[What the task asks]
Copy every line below that has the word "agent" in it.
★ ★ ★ ★ ★
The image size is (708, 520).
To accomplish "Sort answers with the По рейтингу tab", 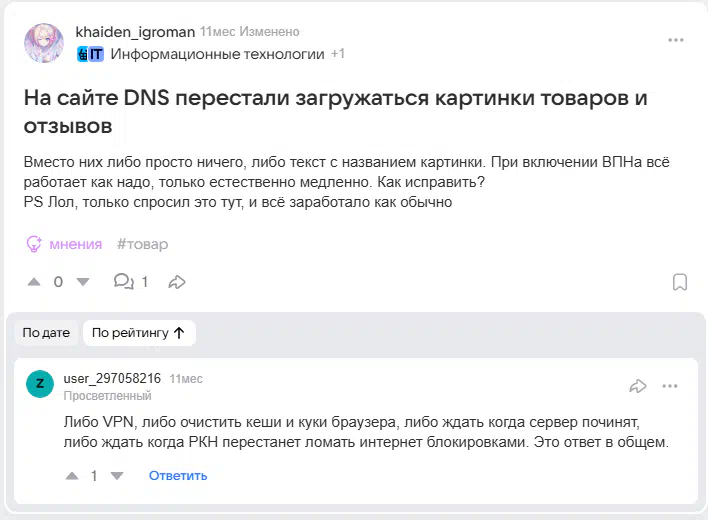I will (x=139, y=333).
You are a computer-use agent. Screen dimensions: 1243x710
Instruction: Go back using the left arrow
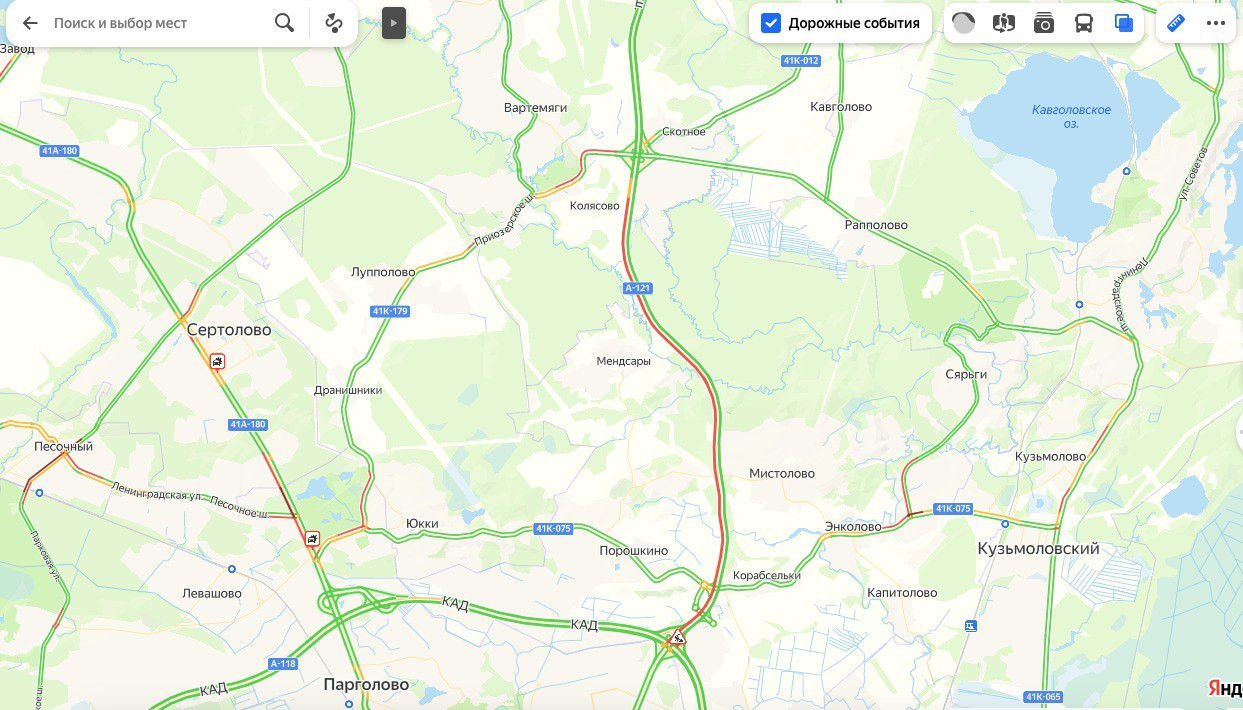click(x=30, y=23)
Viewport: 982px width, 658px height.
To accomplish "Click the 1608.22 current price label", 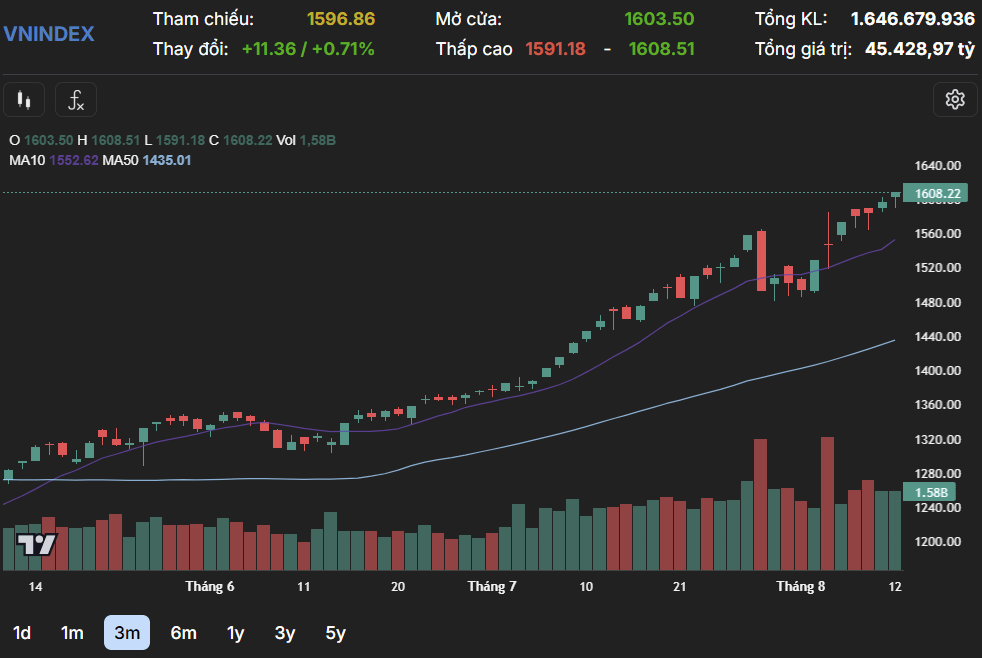I will (x=936, y=193).
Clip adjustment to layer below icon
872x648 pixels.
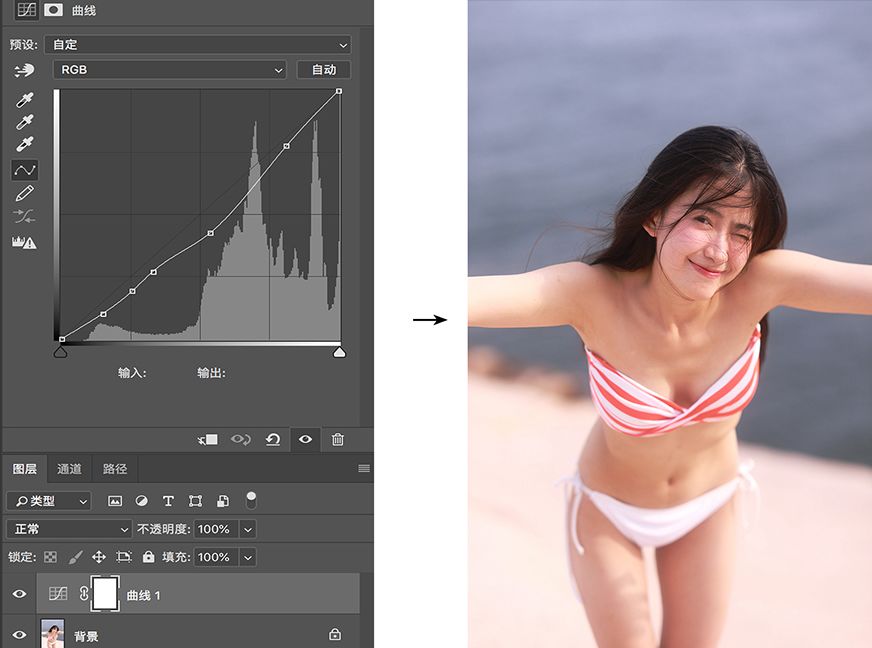(x=208, y=439)
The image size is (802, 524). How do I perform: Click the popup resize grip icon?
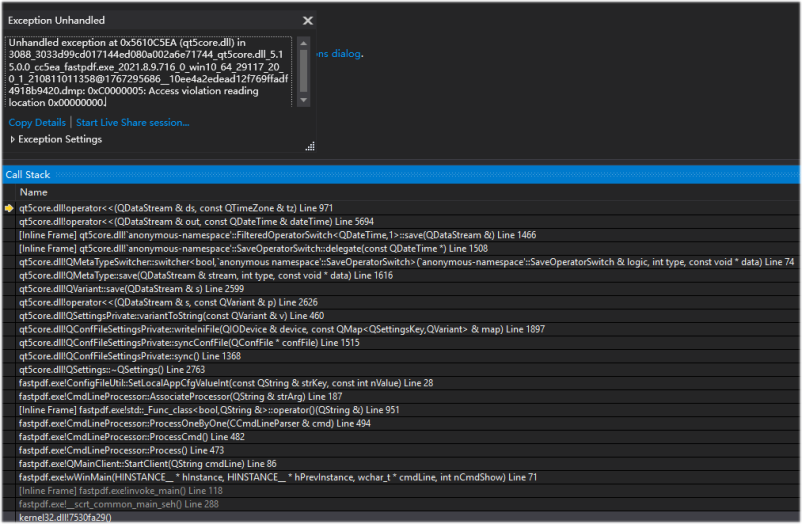click(309, 146)
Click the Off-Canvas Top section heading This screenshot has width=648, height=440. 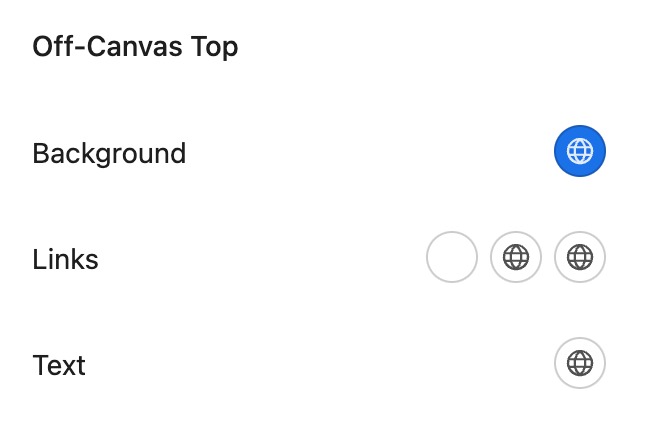click(x=135, y=47)
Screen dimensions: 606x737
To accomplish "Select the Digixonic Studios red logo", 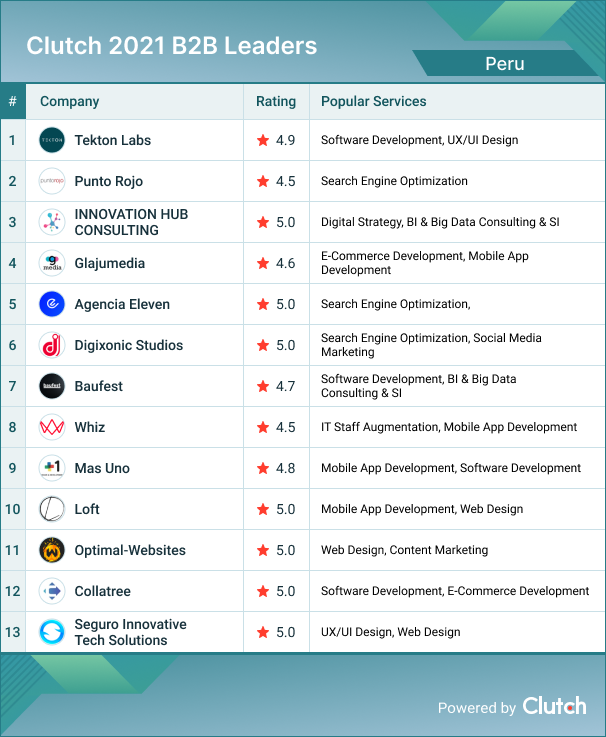I will 52,345.
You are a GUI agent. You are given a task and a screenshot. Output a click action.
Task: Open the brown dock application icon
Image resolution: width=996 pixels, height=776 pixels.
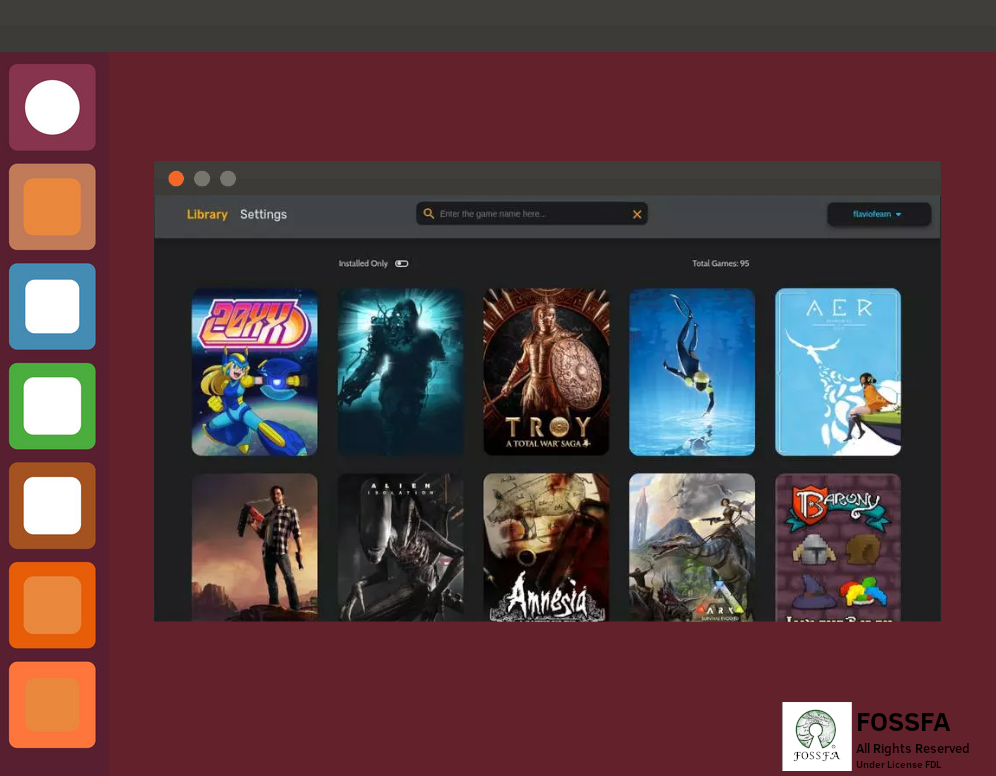(x=52, y=505)
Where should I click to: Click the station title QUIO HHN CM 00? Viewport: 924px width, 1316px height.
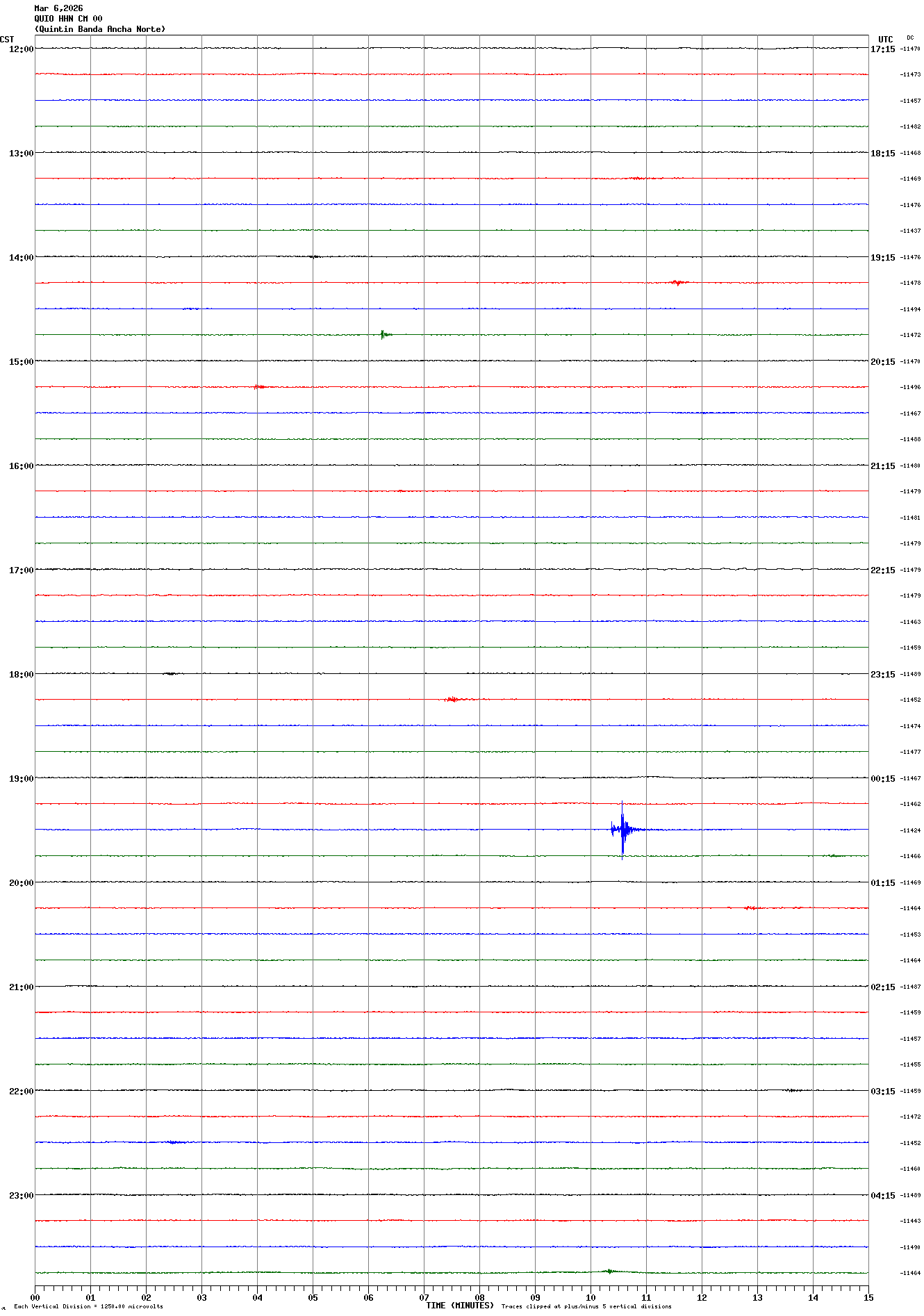[x=68, y=19]
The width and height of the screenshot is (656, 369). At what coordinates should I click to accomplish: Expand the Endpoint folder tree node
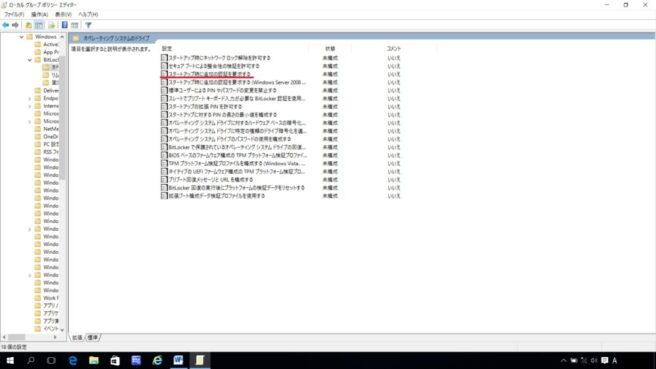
★ ★ ★ ★ ★
[Problem solution]
You are a computer-use agent. Screen dimensions: 1243x710
You are a GUI agent. You are given a task and a screenshot. Output a click action.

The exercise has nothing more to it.